Single-cell RNA sequencing reveals homogeneous transcriptome patterns and low variance both in suspension CHO-K1 and adherent HEK293FT cell lines

Chinese hamster ovary (CHO) cells represent one of the most important mammalian host cell systems for the industrial production of recombinant therapeutic proteins owing to their manufacturing adaptability, capacity for correct folding, and human-like-post-translational modifications. Although their characteristic genomic instability is well known, some control mechanisms that allow shifts in response to changes in the environmental conditions are still not fully understood. In order to produce adequate amounts of recombinant proteins, an appropriate growth condition is a crucial requisite for CHO cells.
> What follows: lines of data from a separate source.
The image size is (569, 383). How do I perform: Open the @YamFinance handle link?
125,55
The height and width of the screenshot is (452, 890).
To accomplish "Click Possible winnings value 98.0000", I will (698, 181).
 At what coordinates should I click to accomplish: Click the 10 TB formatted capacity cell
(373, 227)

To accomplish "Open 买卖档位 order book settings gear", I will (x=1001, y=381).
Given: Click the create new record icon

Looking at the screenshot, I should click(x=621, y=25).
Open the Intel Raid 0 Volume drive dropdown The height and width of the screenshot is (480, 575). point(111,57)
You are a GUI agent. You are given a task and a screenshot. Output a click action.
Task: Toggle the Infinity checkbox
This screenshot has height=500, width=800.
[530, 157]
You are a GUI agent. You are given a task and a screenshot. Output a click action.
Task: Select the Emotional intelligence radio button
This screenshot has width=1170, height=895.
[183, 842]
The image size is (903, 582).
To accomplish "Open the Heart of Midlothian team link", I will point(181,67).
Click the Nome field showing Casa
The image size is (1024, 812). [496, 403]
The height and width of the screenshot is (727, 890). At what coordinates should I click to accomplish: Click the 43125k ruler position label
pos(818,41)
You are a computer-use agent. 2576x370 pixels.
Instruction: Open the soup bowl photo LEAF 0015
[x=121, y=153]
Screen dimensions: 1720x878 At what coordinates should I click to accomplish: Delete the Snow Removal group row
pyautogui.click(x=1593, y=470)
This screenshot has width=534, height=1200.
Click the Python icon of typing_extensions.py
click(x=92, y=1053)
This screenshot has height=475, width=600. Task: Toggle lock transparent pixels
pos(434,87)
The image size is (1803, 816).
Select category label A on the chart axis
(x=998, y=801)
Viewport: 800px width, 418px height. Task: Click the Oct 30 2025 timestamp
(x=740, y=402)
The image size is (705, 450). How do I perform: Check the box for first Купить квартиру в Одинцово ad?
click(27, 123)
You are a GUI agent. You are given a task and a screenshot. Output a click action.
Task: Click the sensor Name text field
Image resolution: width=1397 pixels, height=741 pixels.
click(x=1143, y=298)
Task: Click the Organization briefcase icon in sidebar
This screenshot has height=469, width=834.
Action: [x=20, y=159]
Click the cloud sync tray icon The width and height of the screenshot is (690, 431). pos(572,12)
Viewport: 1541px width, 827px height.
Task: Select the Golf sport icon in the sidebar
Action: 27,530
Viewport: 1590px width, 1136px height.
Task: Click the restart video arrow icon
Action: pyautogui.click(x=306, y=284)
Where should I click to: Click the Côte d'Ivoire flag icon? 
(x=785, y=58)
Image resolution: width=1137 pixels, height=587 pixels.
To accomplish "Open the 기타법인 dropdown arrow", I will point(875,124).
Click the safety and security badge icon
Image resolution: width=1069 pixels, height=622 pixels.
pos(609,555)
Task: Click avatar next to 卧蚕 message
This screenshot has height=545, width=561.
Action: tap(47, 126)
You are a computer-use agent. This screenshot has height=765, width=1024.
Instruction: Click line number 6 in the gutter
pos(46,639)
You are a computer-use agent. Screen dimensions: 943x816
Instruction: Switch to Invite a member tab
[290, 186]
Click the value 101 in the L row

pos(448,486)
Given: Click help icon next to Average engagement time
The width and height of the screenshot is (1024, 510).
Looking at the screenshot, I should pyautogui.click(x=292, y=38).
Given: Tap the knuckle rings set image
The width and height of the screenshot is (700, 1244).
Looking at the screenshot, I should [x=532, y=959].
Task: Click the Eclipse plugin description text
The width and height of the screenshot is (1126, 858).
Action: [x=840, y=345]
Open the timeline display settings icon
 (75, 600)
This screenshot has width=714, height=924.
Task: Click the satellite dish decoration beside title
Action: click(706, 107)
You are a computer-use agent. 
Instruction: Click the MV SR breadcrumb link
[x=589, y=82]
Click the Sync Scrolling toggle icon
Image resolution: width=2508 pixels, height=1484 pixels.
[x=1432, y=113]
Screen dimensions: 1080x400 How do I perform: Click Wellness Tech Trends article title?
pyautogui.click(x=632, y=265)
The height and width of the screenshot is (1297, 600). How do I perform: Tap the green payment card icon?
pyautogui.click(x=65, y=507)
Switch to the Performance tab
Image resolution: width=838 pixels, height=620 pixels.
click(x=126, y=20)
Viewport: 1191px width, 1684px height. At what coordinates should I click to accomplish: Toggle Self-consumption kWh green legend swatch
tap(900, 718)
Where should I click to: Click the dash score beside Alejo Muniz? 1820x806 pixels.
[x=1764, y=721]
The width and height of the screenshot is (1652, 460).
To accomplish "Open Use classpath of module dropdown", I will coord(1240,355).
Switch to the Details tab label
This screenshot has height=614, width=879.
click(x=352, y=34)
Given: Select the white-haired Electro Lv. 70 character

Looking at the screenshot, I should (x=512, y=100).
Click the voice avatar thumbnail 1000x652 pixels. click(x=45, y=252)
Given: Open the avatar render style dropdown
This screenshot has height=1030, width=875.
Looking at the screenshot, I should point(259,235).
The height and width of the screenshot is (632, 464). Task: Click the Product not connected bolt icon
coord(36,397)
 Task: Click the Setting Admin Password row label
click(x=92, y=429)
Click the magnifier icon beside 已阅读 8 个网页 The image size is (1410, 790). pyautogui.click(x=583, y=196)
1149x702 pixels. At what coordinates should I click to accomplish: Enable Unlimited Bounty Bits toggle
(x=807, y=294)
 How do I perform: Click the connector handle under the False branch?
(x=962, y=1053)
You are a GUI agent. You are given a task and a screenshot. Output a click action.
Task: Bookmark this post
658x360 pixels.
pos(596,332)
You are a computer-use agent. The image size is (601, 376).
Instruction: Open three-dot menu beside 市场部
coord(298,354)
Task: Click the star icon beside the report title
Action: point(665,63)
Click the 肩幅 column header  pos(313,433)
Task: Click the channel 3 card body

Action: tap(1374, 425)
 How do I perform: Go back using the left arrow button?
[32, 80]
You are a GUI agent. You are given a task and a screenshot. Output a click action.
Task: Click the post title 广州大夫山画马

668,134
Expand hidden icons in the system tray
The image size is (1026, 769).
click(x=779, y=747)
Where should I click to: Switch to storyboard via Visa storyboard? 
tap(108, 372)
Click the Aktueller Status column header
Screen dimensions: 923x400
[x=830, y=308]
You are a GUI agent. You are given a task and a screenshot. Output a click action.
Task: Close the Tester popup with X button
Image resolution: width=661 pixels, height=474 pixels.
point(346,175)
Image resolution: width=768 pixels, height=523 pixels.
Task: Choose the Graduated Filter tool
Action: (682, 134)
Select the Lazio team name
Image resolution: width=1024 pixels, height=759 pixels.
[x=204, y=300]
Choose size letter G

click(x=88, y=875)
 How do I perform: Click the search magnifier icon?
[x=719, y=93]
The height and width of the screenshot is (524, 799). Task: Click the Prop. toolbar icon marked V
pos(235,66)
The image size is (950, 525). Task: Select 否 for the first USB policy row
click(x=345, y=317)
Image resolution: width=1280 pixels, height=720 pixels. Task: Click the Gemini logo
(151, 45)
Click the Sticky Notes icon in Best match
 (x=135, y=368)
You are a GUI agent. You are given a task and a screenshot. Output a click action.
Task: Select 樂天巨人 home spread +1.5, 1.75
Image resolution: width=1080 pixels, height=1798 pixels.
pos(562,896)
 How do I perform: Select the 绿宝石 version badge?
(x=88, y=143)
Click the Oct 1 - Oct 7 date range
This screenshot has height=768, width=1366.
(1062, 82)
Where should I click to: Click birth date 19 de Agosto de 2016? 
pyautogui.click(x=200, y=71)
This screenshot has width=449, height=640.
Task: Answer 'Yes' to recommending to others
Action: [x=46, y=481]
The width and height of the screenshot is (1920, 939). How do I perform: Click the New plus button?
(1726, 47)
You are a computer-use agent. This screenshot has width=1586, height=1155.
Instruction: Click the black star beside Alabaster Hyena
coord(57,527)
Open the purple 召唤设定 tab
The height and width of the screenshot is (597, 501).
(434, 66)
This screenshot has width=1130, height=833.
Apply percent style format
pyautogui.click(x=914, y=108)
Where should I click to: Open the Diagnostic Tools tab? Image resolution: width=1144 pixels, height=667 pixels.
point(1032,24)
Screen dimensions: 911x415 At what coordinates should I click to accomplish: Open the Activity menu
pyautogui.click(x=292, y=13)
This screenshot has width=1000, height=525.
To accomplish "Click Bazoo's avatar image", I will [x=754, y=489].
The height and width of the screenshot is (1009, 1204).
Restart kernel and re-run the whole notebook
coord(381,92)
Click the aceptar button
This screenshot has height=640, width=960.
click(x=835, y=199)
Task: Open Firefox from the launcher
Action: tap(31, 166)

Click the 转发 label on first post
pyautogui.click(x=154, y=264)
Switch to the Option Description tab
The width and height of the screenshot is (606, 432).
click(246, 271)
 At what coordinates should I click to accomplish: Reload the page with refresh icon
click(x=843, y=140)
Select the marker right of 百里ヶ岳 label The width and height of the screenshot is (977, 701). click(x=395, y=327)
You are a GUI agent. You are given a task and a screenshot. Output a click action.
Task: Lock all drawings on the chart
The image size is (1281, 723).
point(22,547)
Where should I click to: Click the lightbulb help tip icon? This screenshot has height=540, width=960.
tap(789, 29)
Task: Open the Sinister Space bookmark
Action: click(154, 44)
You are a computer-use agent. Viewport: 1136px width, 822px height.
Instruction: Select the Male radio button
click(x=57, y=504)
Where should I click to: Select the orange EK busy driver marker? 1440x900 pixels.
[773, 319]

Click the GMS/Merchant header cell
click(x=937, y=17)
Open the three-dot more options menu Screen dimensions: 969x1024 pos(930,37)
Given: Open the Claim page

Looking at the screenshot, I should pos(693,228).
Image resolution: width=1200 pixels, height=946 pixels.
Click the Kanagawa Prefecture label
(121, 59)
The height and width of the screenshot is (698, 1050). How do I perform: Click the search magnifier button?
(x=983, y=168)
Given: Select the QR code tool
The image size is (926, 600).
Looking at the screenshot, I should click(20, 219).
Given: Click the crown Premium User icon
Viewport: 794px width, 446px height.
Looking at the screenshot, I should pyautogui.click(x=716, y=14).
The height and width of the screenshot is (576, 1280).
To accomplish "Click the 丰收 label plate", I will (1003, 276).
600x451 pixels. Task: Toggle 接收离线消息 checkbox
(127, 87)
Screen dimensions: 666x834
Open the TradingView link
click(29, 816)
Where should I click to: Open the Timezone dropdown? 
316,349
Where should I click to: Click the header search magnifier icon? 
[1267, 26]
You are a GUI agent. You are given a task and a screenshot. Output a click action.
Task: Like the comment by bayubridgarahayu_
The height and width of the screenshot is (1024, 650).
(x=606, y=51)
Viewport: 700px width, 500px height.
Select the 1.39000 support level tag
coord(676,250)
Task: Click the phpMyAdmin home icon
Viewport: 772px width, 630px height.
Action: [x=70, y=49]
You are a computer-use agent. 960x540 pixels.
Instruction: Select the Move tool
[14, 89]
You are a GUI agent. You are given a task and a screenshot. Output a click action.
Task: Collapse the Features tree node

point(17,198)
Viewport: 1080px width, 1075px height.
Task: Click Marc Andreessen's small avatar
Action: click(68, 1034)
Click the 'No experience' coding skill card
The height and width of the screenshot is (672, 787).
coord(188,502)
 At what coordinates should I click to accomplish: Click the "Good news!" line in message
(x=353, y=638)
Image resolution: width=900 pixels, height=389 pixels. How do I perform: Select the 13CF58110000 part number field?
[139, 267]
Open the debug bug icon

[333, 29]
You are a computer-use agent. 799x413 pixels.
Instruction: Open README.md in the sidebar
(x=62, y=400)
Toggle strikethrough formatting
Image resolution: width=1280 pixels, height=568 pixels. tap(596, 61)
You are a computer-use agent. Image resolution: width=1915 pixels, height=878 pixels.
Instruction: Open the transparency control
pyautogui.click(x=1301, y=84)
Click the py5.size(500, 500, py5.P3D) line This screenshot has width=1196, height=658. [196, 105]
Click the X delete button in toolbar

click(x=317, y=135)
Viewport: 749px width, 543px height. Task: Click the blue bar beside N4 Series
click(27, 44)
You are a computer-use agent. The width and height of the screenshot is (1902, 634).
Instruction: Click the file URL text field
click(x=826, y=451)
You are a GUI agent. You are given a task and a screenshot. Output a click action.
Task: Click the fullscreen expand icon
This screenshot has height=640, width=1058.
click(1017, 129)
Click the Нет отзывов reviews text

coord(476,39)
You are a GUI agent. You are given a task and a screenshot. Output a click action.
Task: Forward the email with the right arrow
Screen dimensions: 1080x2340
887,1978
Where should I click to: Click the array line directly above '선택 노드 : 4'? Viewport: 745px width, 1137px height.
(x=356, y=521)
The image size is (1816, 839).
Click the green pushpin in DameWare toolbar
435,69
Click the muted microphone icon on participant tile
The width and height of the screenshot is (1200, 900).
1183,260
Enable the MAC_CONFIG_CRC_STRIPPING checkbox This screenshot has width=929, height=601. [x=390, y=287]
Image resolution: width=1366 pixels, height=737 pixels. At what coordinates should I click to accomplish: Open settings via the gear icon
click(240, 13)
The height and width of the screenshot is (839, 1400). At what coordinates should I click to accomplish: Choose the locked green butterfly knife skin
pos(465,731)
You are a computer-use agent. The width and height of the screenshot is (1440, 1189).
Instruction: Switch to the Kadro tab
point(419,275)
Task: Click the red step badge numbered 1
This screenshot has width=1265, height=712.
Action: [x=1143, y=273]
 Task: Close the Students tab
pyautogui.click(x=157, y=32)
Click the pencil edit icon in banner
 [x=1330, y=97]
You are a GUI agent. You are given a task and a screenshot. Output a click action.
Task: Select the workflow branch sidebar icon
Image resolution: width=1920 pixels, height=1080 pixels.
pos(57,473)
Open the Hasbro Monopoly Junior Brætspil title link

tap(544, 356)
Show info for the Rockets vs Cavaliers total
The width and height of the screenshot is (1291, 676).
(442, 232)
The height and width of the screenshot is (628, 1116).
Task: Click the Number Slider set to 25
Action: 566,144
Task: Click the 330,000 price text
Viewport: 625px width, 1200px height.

In this study, we used a full-length coverage single-cell RNA sequencing (scRNA-seq) approach to investigate and compare cell-to-cell variability and the impact of standardized and homogenous culture conditions on the diversity of individual cell transcriptomes in immortalized cell lines, comparing suspension CHO-K1 and adherent HEK293FT cell lines. First of all, the debate that we addressed was whether the low number of cells available was generally representative of the bulk transcriptome. Our data showed an initial critical batch effect from the sequencing of four 96-well plates of CHO-K1 single cells stored at -80oC for different periods of time and therefore, that this is a key issue to consider in experimental planning. Besides, our results indicate that in an artificial culture environment such as used in routine cell culture technology, the gene expression pattern of a given population is discreetly homogeneous. The variation observed in the samples of the CHO-K1 cell line is comparable to the one detected in the HEK293FT cells, and it is in both cases principally driven by the cell cycle.